Growing Living Composites

Author: David BradleyORCID iD

Materials scientists often look to the natural world for inspiration, for example, in the colorful iridescence of feathers and the wings of butterflies, but also in the hard and shiny realm of pearls and nacre.

Mimicking Biology

Finding inspiration is one thing, but finding a way to mimic biology is another. Nature has had millions of years to hone its skills in generating substances and structures to solve almost every adaptation problem and to fill every evolutionary niche. As such, there is a complexity that has arisen through natural selection that cannot always be easily replicated in the lab when biomimetic materials are synthesized.

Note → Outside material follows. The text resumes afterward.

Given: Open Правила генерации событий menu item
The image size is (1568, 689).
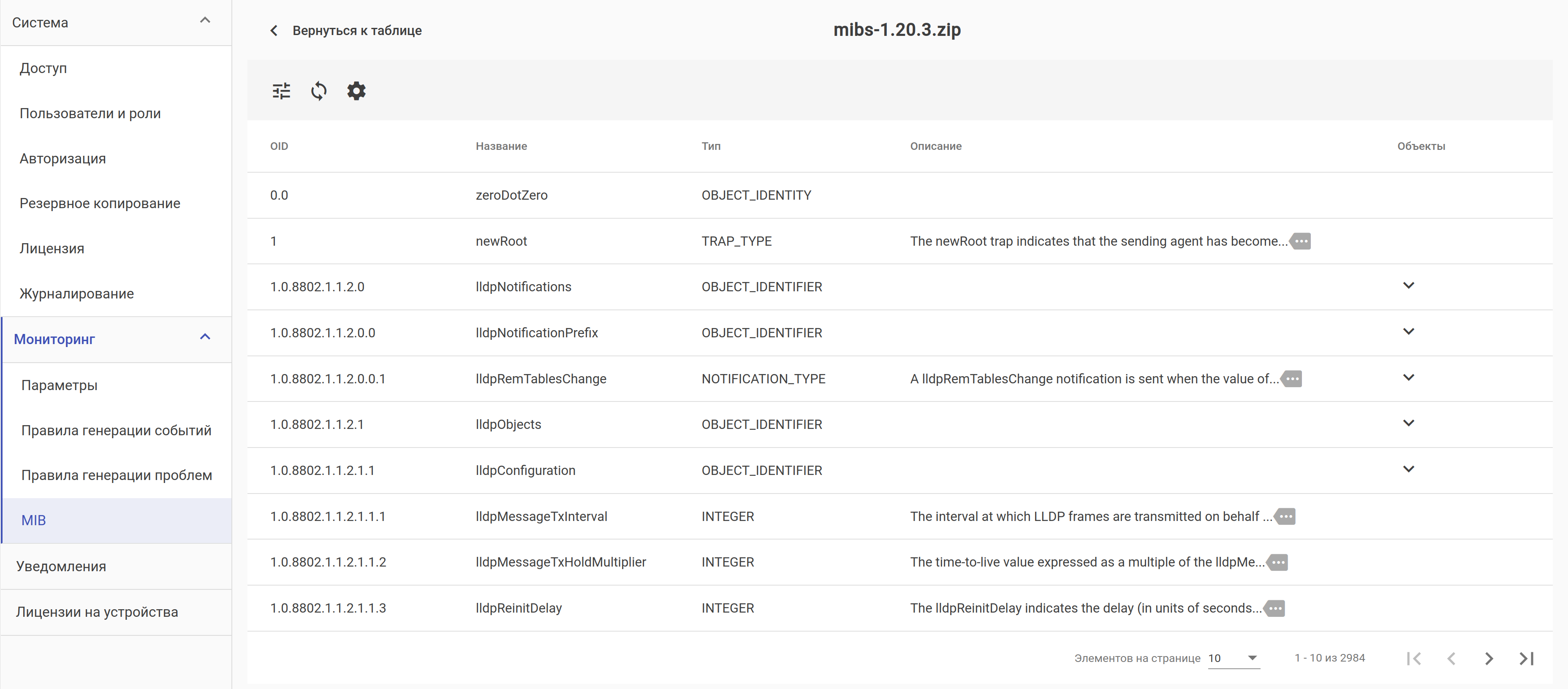Looking at the screenshot, I should 116,430.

With nature handling the synthetic procedures on our behalf, we cultivate the most suitable types of trees to give us particular types of wood for a given application, we use yeasts and fungi to process resources into substances such as soy sauce or alcohol. We are even learning how to brew up alternatives to animal proteins that have some of the structural integrity of meat, but without the environmental and ethical problems of rearing animals for slaughter.

Using Living Cells to Grow Biomimetic Materials

Qiming Wang, University of Southern California, Los Angeles, USA, and colleagues have brought these two realms together: mimicking nature, but also using nature to do the making. The researchers have investigated how they might harness the synthetic and structure-building prowess of living cells to grow biomimetic materials that have ordered microstructures. They turned to living bacteria and 3D printing to grow bionic mineralized composites. The specific strength and fracture toughness of the resulting materials are, the team reports, comparable with natural composites. These materials also have an exceptional capacity for energy absorption that is superior to both their natural and synthetic counterparts.

The synthesis of such hybrid materials had previously been hampered by a lack of control of the mineral orientation. The researchers suggest that their work could lead the way to a new type of hybrid synthetic–living materials with exceptional properties that have stiff mineral components and soft organic constituents.

Mineralization within 3D-Printed Polymer Scaffolds

The work builds on the way in which certain sea creatures, such as mussels, use β-chitin as a protein scaffold on which they build a mineral structure. The team made a 3D-printed polymer scaffold as a surrogate for the natural β-chitin matrix. They then applied Sporosarcina pasteurii bacteria to the polymer surface to act as nucleation sites for mineralization. The bacteria-coated polymer scaffold is bathed in a solution of urea and calcium. The enzyme urease is secreted by the bacteria, which decomposes the urea to carbonate. This generates calcium carbonate, which then forms deposits of calcite on the polymer scaffold, nucleating at the bacterial centers and growing to fill the voids.

If only urease is used in the absence of the bacteria, the process fails, i.e., the bacteria are a key component of the developed approach. These experiments, the researchers suggest, represent the first time bacterial mineralization has been harnessed to guide the formation of designed structural composites. “The manufacturing strategy can be easily extended by selectively controlling the activity of living organisms to synthesize unprecedented structural composites with ordered, hierarchical, and gradient microstructures,” the team concludes.